*PROBLEM TO WORK ON*
From the entries below, return exactly the lines beginning at the one that contains "Task: Jump to Today in the schedule" and ending at the one that contains "Task: Go to next page of assignments", both of them included, and only those lines.

Pixel coordinate grounding data
- - - -

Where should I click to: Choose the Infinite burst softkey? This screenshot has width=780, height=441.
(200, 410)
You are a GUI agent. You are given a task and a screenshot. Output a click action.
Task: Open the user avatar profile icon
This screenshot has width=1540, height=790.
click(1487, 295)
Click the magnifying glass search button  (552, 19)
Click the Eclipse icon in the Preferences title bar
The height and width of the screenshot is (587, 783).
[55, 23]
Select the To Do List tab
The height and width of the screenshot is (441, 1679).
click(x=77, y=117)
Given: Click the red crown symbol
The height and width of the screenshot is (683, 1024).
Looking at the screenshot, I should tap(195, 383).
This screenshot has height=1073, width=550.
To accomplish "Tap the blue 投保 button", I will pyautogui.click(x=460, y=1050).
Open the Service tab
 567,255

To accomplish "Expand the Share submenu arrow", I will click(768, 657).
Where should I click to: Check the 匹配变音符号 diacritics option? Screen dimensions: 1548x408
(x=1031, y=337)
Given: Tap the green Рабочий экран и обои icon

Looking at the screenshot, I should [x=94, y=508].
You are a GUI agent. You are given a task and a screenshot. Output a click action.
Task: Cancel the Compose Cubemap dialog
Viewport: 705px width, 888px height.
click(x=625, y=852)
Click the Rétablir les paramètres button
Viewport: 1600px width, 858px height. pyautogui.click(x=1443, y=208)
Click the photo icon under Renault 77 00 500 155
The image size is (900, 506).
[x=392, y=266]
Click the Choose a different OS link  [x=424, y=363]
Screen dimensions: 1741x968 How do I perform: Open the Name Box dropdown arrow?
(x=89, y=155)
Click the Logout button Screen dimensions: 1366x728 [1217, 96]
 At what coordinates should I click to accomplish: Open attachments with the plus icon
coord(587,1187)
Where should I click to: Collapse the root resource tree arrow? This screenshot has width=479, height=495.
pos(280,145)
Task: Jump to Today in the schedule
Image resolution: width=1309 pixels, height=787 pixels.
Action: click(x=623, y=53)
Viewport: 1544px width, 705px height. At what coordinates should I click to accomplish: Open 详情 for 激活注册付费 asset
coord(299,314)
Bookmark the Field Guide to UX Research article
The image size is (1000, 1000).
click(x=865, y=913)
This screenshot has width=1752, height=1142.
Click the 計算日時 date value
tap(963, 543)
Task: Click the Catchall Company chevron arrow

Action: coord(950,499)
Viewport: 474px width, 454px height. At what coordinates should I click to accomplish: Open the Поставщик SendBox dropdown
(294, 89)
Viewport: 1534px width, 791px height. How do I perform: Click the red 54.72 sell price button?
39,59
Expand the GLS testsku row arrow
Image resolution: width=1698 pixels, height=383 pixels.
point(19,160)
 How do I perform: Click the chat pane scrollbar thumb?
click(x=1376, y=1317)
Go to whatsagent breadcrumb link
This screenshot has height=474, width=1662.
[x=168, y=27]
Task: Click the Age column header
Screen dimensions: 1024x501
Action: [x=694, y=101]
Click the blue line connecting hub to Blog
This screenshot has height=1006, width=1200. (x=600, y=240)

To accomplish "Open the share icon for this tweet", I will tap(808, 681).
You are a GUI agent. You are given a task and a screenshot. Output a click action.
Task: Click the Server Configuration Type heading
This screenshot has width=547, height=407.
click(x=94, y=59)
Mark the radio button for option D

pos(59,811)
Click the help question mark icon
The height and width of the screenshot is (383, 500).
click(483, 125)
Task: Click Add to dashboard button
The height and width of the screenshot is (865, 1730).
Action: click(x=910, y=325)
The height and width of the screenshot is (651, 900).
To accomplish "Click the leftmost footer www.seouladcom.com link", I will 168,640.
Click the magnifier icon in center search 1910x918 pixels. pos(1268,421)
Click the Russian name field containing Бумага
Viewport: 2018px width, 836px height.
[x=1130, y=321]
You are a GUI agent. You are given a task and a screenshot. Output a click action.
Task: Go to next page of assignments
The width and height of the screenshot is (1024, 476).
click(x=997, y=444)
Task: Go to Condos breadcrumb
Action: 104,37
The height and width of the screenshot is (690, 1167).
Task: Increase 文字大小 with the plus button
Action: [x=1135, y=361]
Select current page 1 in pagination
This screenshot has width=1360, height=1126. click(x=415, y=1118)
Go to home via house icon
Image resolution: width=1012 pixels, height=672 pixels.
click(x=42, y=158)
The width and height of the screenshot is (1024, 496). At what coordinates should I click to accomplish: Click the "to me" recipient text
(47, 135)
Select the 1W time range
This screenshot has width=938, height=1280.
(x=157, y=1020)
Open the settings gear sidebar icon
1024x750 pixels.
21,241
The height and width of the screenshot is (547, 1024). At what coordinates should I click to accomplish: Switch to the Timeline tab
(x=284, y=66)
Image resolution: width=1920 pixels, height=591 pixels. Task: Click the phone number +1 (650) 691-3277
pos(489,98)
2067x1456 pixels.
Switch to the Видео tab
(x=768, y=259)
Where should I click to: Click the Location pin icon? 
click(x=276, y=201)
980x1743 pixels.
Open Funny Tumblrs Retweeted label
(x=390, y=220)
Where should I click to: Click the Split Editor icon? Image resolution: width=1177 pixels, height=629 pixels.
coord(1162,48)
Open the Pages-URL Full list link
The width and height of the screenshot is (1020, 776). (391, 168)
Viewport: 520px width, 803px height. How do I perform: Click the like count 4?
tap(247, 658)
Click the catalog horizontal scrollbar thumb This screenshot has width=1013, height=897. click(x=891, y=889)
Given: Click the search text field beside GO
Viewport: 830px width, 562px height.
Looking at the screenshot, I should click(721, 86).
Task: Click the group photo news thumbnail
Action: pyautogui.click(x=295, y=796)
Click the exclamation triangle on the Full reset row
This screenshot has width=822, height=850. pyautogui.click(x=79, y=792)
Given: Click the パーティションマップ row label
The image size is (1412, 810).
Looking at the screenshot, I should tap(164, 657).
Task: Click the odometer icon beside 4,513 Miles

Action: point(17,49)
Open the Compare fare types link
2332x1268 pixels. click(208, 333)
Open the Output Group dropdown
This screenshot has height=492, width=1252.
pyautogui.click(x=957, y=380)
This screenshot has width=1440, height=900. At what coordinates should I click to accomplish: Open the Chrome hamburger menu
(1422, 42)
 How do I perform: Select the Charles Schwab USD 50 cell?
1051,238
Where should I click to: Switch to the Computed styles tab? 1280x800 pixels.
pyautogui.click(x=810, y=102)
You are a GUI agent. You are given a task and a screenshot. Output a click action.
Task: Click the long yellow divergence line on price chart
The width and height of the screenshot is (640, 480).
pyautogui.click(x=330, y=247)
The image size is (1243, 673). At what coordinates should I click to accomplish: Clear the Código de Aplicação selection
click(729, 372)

- - - -

*RESULT FOR THIS EXERCISE*
Task: Jump to Today in the schedule
Image resolution: width=1309 pixels, height=787 pixels.
Action: click(x=623, y=53)
Viewport: 1544px width, 705px height. At what coordinates should I click to accomplish: Open 详情 for 激活注册付费 asset
coord(299,314)
Bookmark the Field Guide to UX Research article
The image size is (1000, 1000).
click(x=865, y=913)
This screenshot has width=1752, height=1142.
Click the 計算日時 date value
tap(963, 543)
Task: Click the Catchall Company chevron arrow

Action: coord(950,499)
Viewport: 474px width, 454px height. At what coordinates should I click to accomplish: Open the Поставщик SendBox dropdown
(294, 89)
Viewport: 1534px width, 791px height. How do I perform: Click the red 54.72 sell price button?
39,59
Expand the GLS testsku row arrow
Image resolution: width=1698 pixels, height=383 pixels.
point(19,160)
 How do I perform: Click the chat pane scrollbar thumb?
click(x=1376, y=1317)
Go to whatsagent breadcrumb link
This screenshot has height=474, width=1662.
[x=168, y=27]
Task: Click the Age column header
Screen dimensions: 1024x501
Action: [x=694, y=101]
Click the blue line connecting hub to Blog
This screenshot has height=1006, width=1200. (x=600, y=240)

To accomplish "Open the share icon for this tweet", I will tap(808, 681).
You are a GUI agent. You are given a task and a screenshot. Output a click action.
Task: Click the Server Configuration Type heading
This screenshot has width=547, height=407.
click(x=94, y=59)
Mark the radio button for option D

pos(59,811)
Click the help question mark icon
The height and width of the screenshot is (383, 500).
click(483, 125)
Task: Click Add to dashboard button
The height and width of the screenshot is (865, 1730).
Action: click(x=910, y=325)
The height and width of the screenshot is (651, 900).
To accomplish "Click the leftmost footer www.seouladcom.com link", I will 168,640.
Click the magnifier icon in center search 1910x918 pixels. pos(1268,421)
Click the Russian name field containing Бумага
Viewport: 2018px width, 836px height.
[x=1130, y=321]
You are a GUI agent. You are given a task and a screenshot. Output a click action.
Task: Go to next page of assignments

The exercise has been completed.